Matthew Boerke's daily commute mileage is 11.3 miles one way, 22.6 round trip; which is a fairly significant trip. He rides 2500 South to 90th south via 700/900 East and finds it to be very pleasant riding. He rides as often as he has energy and time for, which sounds non-committal, but usually winds up being 2-3 times per week. Doing the back of the envelope math, he's riding 45 – 70 miles per week, rather than driving, which is a pretty significant impact on gas consumption, air quality and personal exercise. Matthew is a big believer in we can all be part of the solution is we all do what we can. He rides a road bike without a rack and panniers, so errands requiring purchases after work (like grocery shopping) aren't conducive to riding those days.

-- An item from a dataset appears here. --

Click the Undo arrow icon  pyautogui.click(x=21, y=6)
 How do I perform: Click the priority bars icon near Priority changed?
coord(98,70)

[Editor's note: At the time this article was originally written in 2013, Matthew Boerke served as the Operations Manager for EcoScraps, which is a local company producing compost without any animal products.]
Matthew is not intimidated by a little rain or bad weather. “I'll go in any temperature. I try to avoid heavy smog and any wetness; rain or snow. But, I'll go if it's overcast and a spotty, light drizzle.” He did mention that never-ending conundrum about riding when the pollution levels are high. On the one hand, it's documented that it isn't good for your heath, but on the other, if you drive, you are making it worse. That's one that the solution seems to be above the pay grade of an individual cyclist but Matthew feels it's worth bike commuters getting engaged in those conversations.
When asked why he commutes by bike, Matthew replies, “I enjoy the exercise and going fast; I try to keep up with the cars on the slower roads. It's also my way of helping to clean the air and “save the environment.” He also loves feeling the breeze of a fresh, cool morning and really appreciates the bonus exercise. “I love getting my exercise in while commuting so I kill two birds with one stone (assuming that's an environmentally friendly thing to do, of course).
When asked about what he doesn't like about bike commuting, Matthew responds, “I don't like cars, traffic, stop lights, breathing exhaust when I'm breathing hard, and debris, potholes, and manhole covers in my lane. I recently got three flat tires in one week!” That's a long list, and shows his dedication since he's still out there 2-3 days a week. It really proves the dedication of bike commuters!
Matthew offers this advice to wanna be commuters, “Live close to where you work (a long commute seems daunting and can potentially get you sweaty) and try to travel at non-rush hour times; maybe leave at 7:30 am and come back by 3 or 4 pm. Don't be afraid to set a goal of riding once a week or even a couple times a month; every car-less commute saves some fuel and carbon from the atmosphere. If you can get a group to bike together or even to bike separately but on the same day, it adds to the fun of it and builds community. Heck, maybe you can even bike to lunch some day instead of drive.
Ah, words of wisdom we should all heed. As Matthew said when we parted ways, “You're not stuck in traffic…you are traffic. Ride a bike and break free!”